───── Quoted passage ─────

The Limited (and Ultimate)-specific trims get handsome chrome grilles, window mouldings and door handles. It’s just enough to add a little something and makes the little sedan a touch more dressy.
In the front, there are some striking vertical LED daytime running lights that catch your eye as the Elantra comes towards you, and it gets LED tail lights in the rear, which give it an interesting 3-light signature in the dark.
Tires are sized at 215/45 and are mounted on sweet 17-inch rims.
Hyundai tells us that the fighter jet inspiration continues on the inside. Again, I would say that’s a bit of a stretch. Sure, the new Elantra is nicely styled, but all things considered it’s a bit blah. Especially considering the last generation of Elantra had a more interesting approach in terms of its interior styling. So yeah, it got a bit boring, but at least it works well. There are some soft-touch materials, and overall the ergonomics are good.
I loved the heated steering wheel – it felt wonderful in hand with a nice fat rim. The heated seats – which were very comfortable – are trimmed in really nice leather. The driver’s side is power-adjustable with memory settings.
Front and centre is a large 8-inch touchscreen which handles all the regularly expected functions – audio, phone and in this case, navigation. A little ergonomics niggle – the right side of the screen (and the buttons and knobs located there) required a bit of a reach for me. We enjoyed our tunes thanks to the great 8-speaker Infinity sound system.
The usual upgrades are present – a dual-zone automatic climate control system, keyless entry and push-start ignition and a sunroof overhead. There’s also a universal garage door opener.
There are three seats back there, which are fine for two adults but my three kids felt it was a bit cramped width-wise, especially when you start adding booster seats.
Even with the driver’s seat moved back as far as it can go, I had enough leg room in the back seat. Now that is impressive for a small sedan. On the other hand, head room is tight – I’m 5’10” and found the headliner almost touching my hair.
Back passengers get heated seats, but nothing else in terms of convenience, charging ports, etc. There are two sets of LATCH connectors for child seats if you need those.
The Elantra does a decent job in the storage department. Under the centre stack, you’ll find a sliding lid hiding a drop-in bin – aux, USB and two 12V plugs are there as well. A useful little carpeted bin is situated under the armrest lid.
Pop the cool hands-free proximity-activated trunk lid and you’ll find a spacious 407 litre trunk. And yes, the rear seats fold down, in a 60/40 split, if you need some more space.

─────

# The problem:
From the Elantra review, list every feature named in the paragraph that begins "The usual upgrades are present". You won't need the lines that follow to complete this.

───── Data excerpt ─────

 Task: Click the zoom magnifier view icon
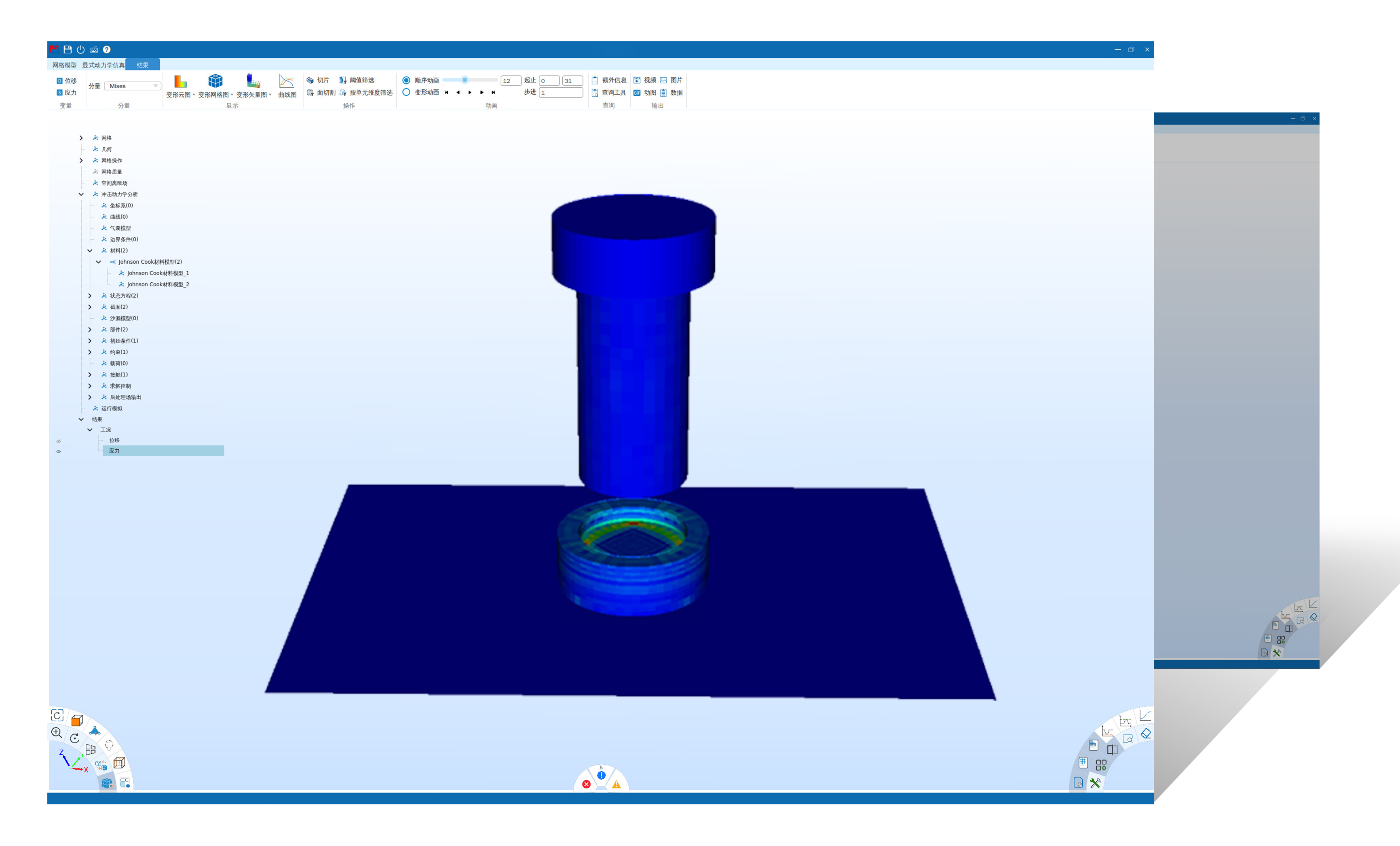coord(56,732)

─────

# Solution:
- Dual-zone automatic climate control system
- Keyless entry
- Push-start ignition
- Sunroof
- Universal garage door opener